Réaliser un crawler pour valider des pages d'un site e-commerce avec Shopify
Table des matières
Problème
Récemment, j’ai été amené à développer un petit outil pour automatiser la validation en masse de pages produit d’un site e-commerce refondu avec Shopify. Le site propose plusieurs milliers de références (~5000), dans plusieurs langues. Le projet de refonte arrive à son terme, avec une mise en production est prévue pour très bientôt. Un des critères de validité bloquants d’une page produit est la présence de 2 liens vers les fiches (1) techniques et (2) de sécurité vers les documents PDF respectifs, valides et accessibles (hébergés chez OVH).
Pour un humain, effectuer un tel type de vérification sur un tel volume est un travail colossal (plusieurs jours) ; fastidieux (où le risque d’erreurs ou de problèmes est élevé) ; avec une plus-value intrinsèque personnelle et collective quasi nulle (personne n’y gagne aucune compétence, connaissance professionnelle ou dynamique inter-personnelle profitable).
Mais surtout, c’est le genre de petites tâches qui s’automatise très facilement et relativement rapidement. Je mets un bémol, car les pièges ou situations imprévues sont nombreuses. D’où l’intérêt pour moi de consigner mes quelques apprentissages et de les partager.
Malheureusement, par souci de confidentialité, je ne peux révéler le nom de l’entreprise ou du produit. Je n’aurais donc pas de capture d’écran mouf-mouf dans cet article.
Solution
La solution prend la forme d’une interface en ligne de commande (CLI), en Node.js/TypeScript.
Les dépendances majeures utilisées :
- Commander pour gérer les commandes / paramètres
- Playwright pour charger les pages, au plus proche du rendu utilisateur
- Cheerio pour parcourir et analyser le DOM côté Node.js
Le code source est disponible depuis le dépôt GitHub jbuget/shopify-product-page-validator.
$ npx shopify-product-page-validator -h
Usage: shopify-product-page-validator [options]
CLI pour valider la présence des fiches PDF sur les pages produits
Options:
-i, --input <path> Fichier CSV d’entrée (default: "input/products.csv")
-o, --output <path> Fichier CSV de sortie (default: "output/results.csv")
-d, --delay <ms> Délai entre les requêtes HTTP (ms) (default: "200")
--skip-pdf-validation Désactive la vérification des liens PDF
--pdf-validation Force la vérification des liens PDF (valeur par défaut)

PROBLÈME COURT 1 =>
Répondez aux questions suivantes d'après le texte sur le crawler pour Shopify.
(a) Combien de références environ le site propose-t-il ?
(b) Chez quel hébergeur les documents PDF se trouvent-ils ?
(c) Quelle dépendance sert à charger les pages ?
PROBLÈME COURT 2 => Recopiez le passage du texte sur le crawler pour Shopify qui commence par « Pour un humain, effectuer » et se termine par « (CLI), en Node.js/TypeScript. ».

EXTRAIT DE DONNÉES =>
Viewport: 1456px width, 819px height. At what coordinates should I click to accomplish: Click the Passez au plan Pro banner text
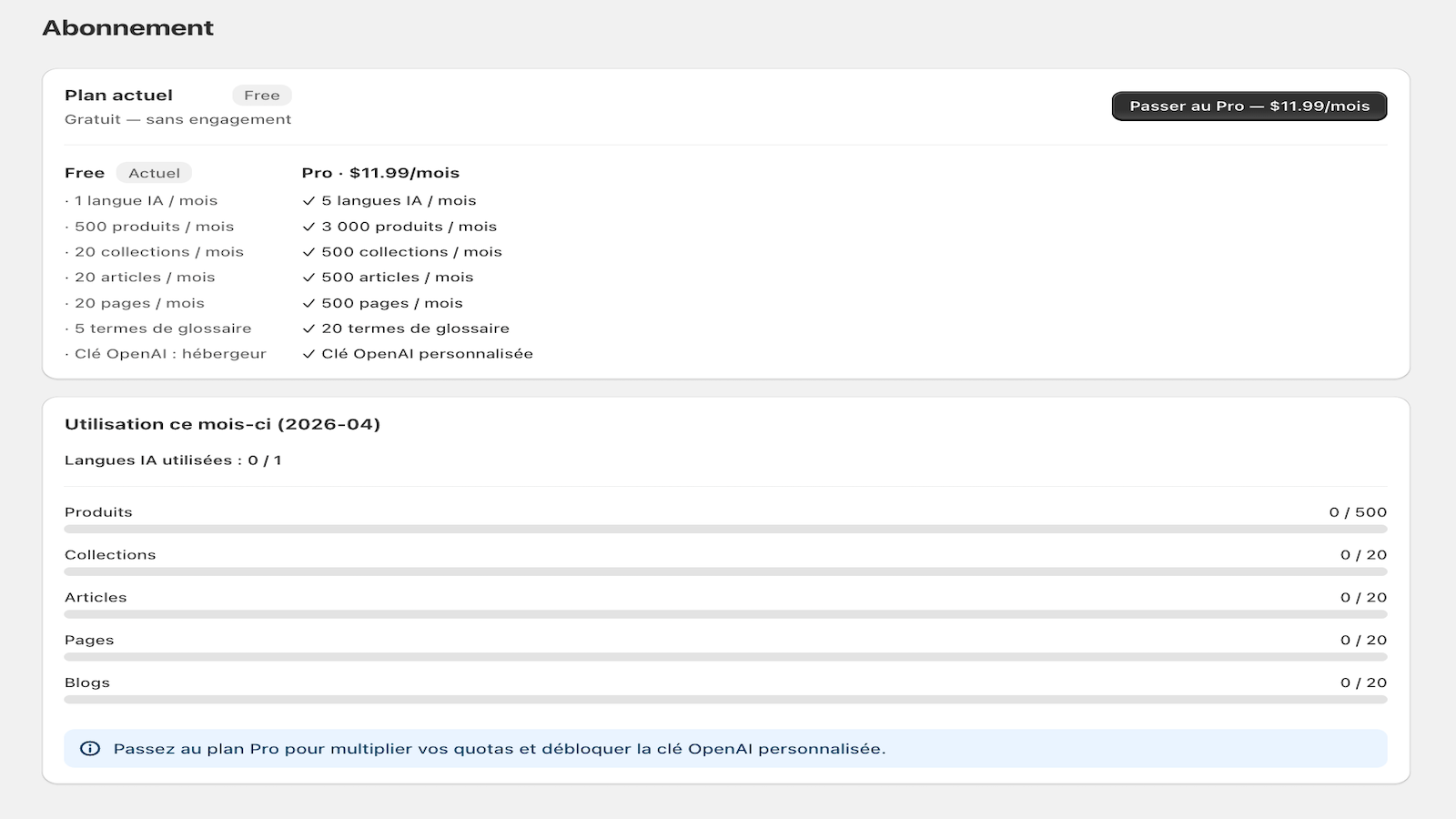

RÉPONSE CORRECTE 1 =>
(a) Environ 5000 références.
(b) Chez OVH.
(c) Playwright.

RÉPONSE CORRECTE 2 =>
Pour un humain, effectuer un tel type de vérification sur un tel volume est un travail colossal (plusieurs jours) ; fastidieux (où le risque d’erreurs ou de problèmes est élevé) ; avec une plus-value intrinsèque personnelle et collective quasi nulle (personne n’y gagne aucune compétence, connaissance professionnelle ou dynamique inter-personnelle profitable).
Mais surtout, c’est le genre de petites tâches qui s’automatise très facilement et relativement rapidement. Je mets un bémol, car les pièges ou situations imprévues sont nombreuses. D’où l’intérêt pour moi de consigner mes quelques apprentissages et de les partager.
Malheureusement, par souci de confidentialité, je ne peux révéler le nom de l’entreprise ou du produit. Je n’aurais donc pas de capture d’écran mouf-mouf dans cet article.
Solution
La solution prend la forme d’une interface en ligne de commande (CLI), en Node.js/TypeScript.